May 18, 2013

Health Benefits of Licorice

Licorice is the root of the leguminous plant glycyrrhiza glabra, that originated in Southern Europe and some parts of Asia. Licorice extract is obtained by chemically boiling the root of the plant and then evaporating the excess water. It contains a compound known as glycyrrhizin, which is almost 50 times sweeter than sucrose. Licorice extract is used in a wide variety of candies as a flavoring agent throughout the world.

The Goodness of Licorice

Besides its use in candies, licorice also has a wide range of applications in medicines, due to the many health benefits that it imparts. One of the most common uses of licorice is in alleviating respiratory difficulties like cold, sore throat, bronchitis, allergies and even tuberculosis, due to its effectiveness in promoting expectoration. It can dissolve mucus, as a result of which it is being increasingly used in many modern cough syrups. Besides, it is a conventional remedy for mouth, stomach and gastric ulcers. It is also believed to have laxative property. This herb may be used as an antiviral agent in the treatment of shingles and ophthalmic, oral or genital herpes.

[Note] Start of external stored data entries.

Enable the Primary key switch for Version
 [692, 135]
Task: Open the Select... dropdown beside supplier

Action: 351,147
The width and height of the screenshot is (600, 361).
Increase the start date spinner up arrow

Licorice is said to contain isoflavones, which are phytoestrogenic in nature, i.e. they can cause estrogenic and/ or anti estrogenic effects. Therefore, licorice has been found to be effective in reducing the symptoms of premenstrual syndrome (PMS) and menopause. In addition to these, it can also prevent the occurrence of hyperkalemia or elevated level of potassium in blood, which can cause cardiac arrhythmia. Cardiac Arrhythmia refers to conditions which are characterized by abnormal electrical activity in the heart, that cause heart beats which are either too fast or too slow. This can lead to cardiac arrest and consequent death. However, large doses of licorice are not recommended, as the compounds glycyrrhizic and glycyrrhetinic acids found in licorice can cause hypokalemia (low level of potassium in blood) and increase in blood pressure. To avoid such a situation, deglycyrrhizinated licorice preparations should be used which are also available.

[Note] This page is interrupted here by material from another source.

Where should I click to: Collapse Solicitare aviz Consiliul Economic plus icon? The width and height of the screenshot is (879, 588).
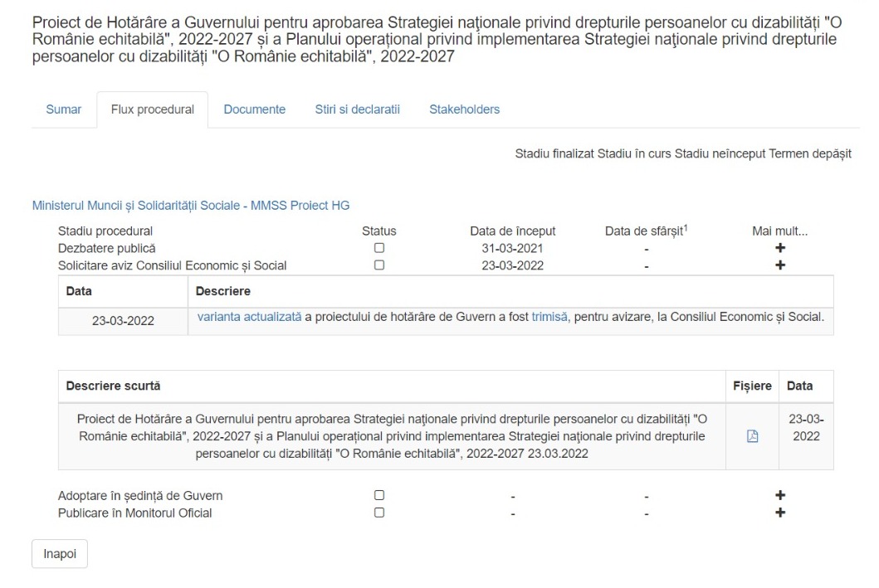pyautogui.click(x=779, y=265)
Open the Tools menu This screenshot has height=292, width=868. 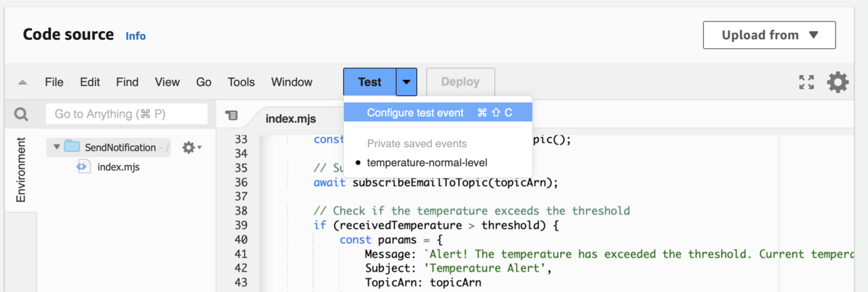click(x=241, y=82)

Licorice can be used in the treatment of ileitis, the inflammation of ileum (last part of the small intestine). Because of its antispasmodic property, it is effective in diseases like irritable bowel syndrome, leaky gut syndrome (damaged bowel lining caused by antibiotics, toxins, parasites, etc.) and Crohn's disease. In traditional herbal medicines, it is also used in the treatment of cancer. Some studies have shown that licorice can be effective in heart diseases, while some other studies have found it to reduce the level of cholesterol.

Licorice has been found to reduce the risk of atherosclerosis (hardening of arteries) in mice. Licorice is also supposed to enhance memory and cognition. Some researches have shown that the compound glycyrrhizin found in licorice may be effective in treating hepatitis B and hepatitis C. It is also found to reduce body fat. Some recent studies suggested that this magic herb can be effective in treating HIV/AIDS as it inhibits the replication of HIV and stimulate interferons, which is the virus fighting agent of the body.

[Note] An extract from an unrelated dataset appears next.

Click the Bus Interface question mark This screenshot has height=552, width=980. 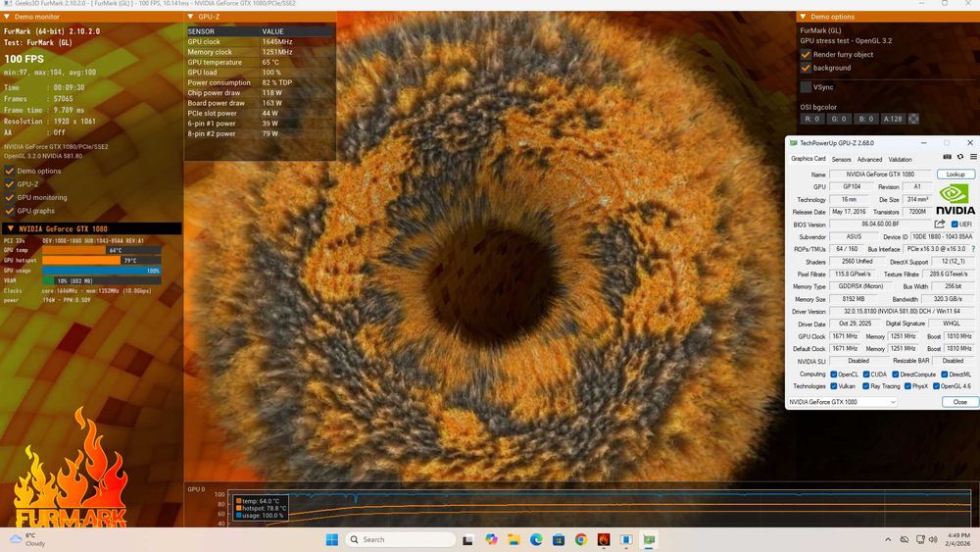click(972, 249)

However, excess consumption of licorice candies has been found to be harmful for the liver and cardiovascular system. Over-consumption of licorice causes hypertension and edema (swelling due to excess accumulation of fluid in cells, tissues and serous cavities). It is also not suggested for people having hypertension and kidney problems. To conclude, it is important to use this herb carefully and in moderate amounts for medicinal purposes, to derive maximum health benefits.